● Passage given:
I think there's some misunderstanding in note-16.
There shouldn't be multiple active policies: it increases complexity significantly.

My vision is to have a policy interface that is functionally same as ndnSIM 1.0. Specifically:

  • There is only one active policy.
    Code repository can have multiple alternate policies for different network environments (eg. end host vs router), but which policy to use is a choice in configuration.
  • There are two indexes:
    • An index by Name is maintained in ContentStore, and is used for lookups.
    • Another index is maintained in the policy, and is used for cleanups.
  • ContentStore capacity is controlled by the policy. The policy can decide not to insert an entry, and can decide to evict entries.

#18 Updated by Alex Afanasyev over 4 years ago

What I tried to show examples in note-16 doesn't contradict the goals you mentioned. It is just the way policy is constructed can be different from ndnSIM 1.0: in 1.0 I used inheritance as a way to combine sub-policies and I feel that it is not too convenient. "List" of policies is just a way to construct a specific policy. This list can also be internal to a specific policy...

#19 Updated by Minsheng Zhang over 4 years ago

I think it's better that ContentStore capacity is controlled by the CS class not the Policy. For example, when we need to change the policy, we need to get the capacity and pass it to the Policy. So if we use CS to control the capacity, we don't need to pass this to the Policy...

#20 Updated by Junxiao Shi over 4 years ago

note-16 is just the way policy is constructed can be different from ndnSIM 1.0: in 1.0 I used inheritance as a way to combine sub-policies and I feel that it is not too convenient. "List" of policies is just a way to construct a specific policy. This list can also be internal to a specific policy...

Yes, there could be a 'ListPolicy' that combines multiple policies. But ContentStore should see only one policy.

'ListPolicy' is out of scope of this issue.

I think it's better that ContentStore capacity is controlled by the CS class not the Policy. For example, when we need to change the policy, we need to get the capacity and pass it to the Policy. So if we use CS to control the capacity, we don't need to pass this to the Policy...

No. Capacity is an attribute of the policy, because policy is the only component that should take care of cleanups.

#21 Updated by Junxiao Shi over 4 years ago

  • Subject changed from CS policy interface and LRU policy to CS policy interface
  • Description updated (diff)
  • Estimated time changed from 15.00 h to 12.00 h

I'm splitting LRU policy to #2219. This Feature should focus on the interface only.

#22 Updated by Junxiao Shi over 4 years ago

#23 Updated by Junxiao Shi over 4 years ago

#24 Updated by Junxiao Shi over 4 years ago

I looked at the cs::Policy API design in commit:c0595655da34b8ddd868cd2c4c58dbaf0218b955.

Design comments:

  • Method names "onX" are confusing. It's better to indicate either "beforeX" or "afterX".
  • public virtual methods should be avoided, before they have the dual role of public API and internal implementation. Instead, declare private virtual methods, and invoke them from public non-virtual methods.

● Data lines:
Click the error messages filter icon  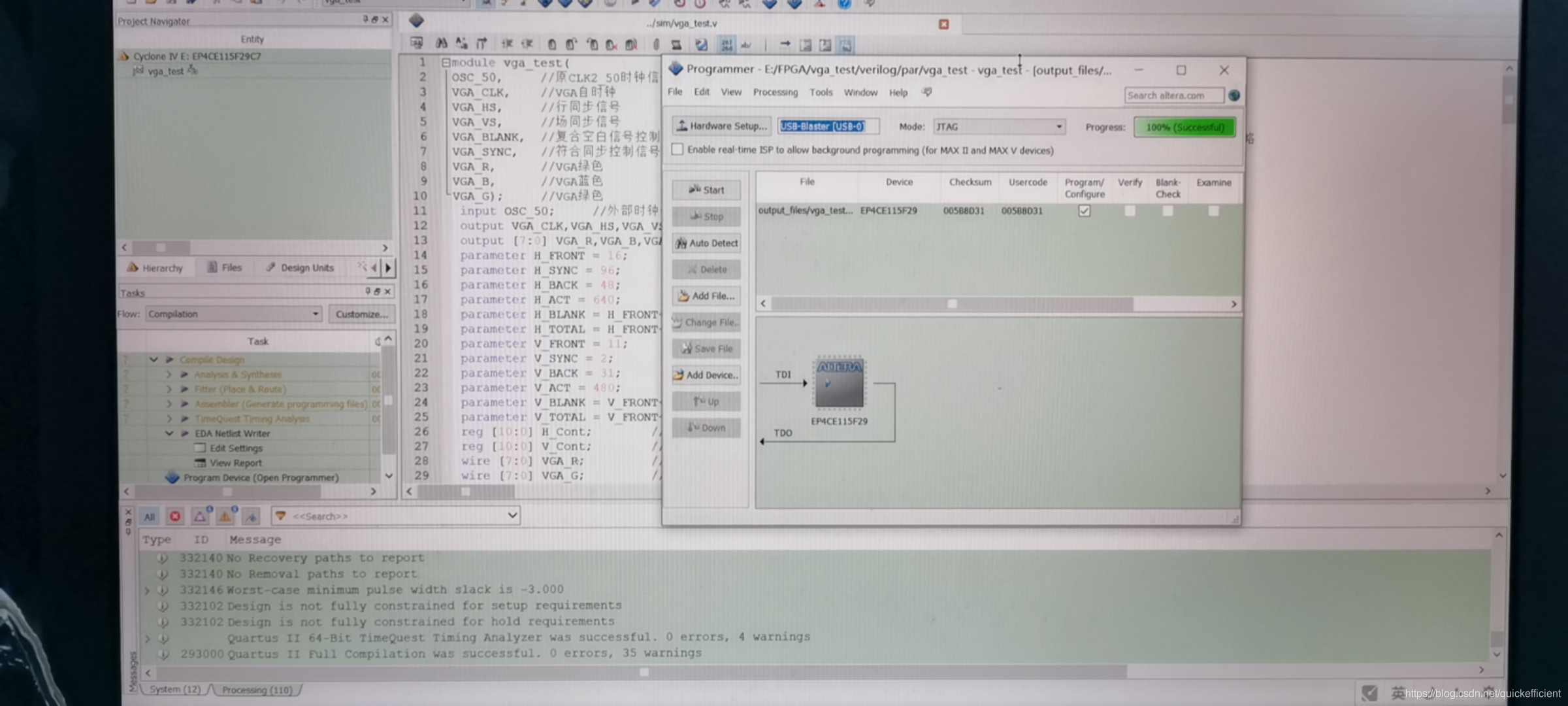coord(175,516)
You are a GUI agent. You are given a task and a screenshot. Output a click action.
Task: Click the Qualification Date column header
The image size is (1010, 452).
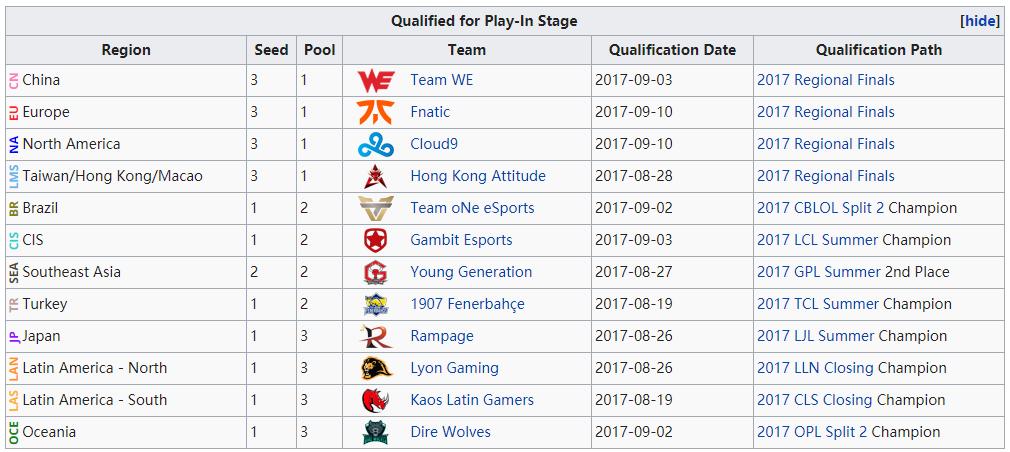coord(672,50)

● Instruction A:
According to the ContentStore policy thread, why is capacity an attribute of the policy?
● Instruction B:
For each statement, decide whether it agrees with the ContentStore policy thread. Answer yes or no, and quote the deciding words.
(i) The index by Name is kept in ContentStore and serves for lookups.
(ii) Junxiao Shi accepts the proposal that the CS class should control capacity.
(iii) The estimated time was raised from 12.00 h to 15.00 h.
● Instruction C:
Reproduce the part of the ContentStore policy thread that starts at "My vision is" and ends at "used for cleanups.".

● Expected output A:
Because the policy is the only component that should take care of cleanups.

● Expected output B:
(i) Yes: "An index by Name is maintained in ContentStore, and is used for lookups."
(ii) No: "No. Capacity is an attribute of the policy, because policy is the only component that should take care of cleanups."
(iii) No: "Estimated time changed from 15.00 h to 12.00 h"

● Expected output C:
My vision is to have a policy interface that is functionally same as ndnSIM 1.0. Specifically:

  • There is only one active policy.
    Code repository can have multiple alternate policies for different network environments (eg. end host vs router), but which policy to use is a choice in configuration.
  • There are two indexes:
    • An index by Name is maintained in ContentStore, and is used for lookups.
    • Another index is maintained in the policy, and is used for cleanups.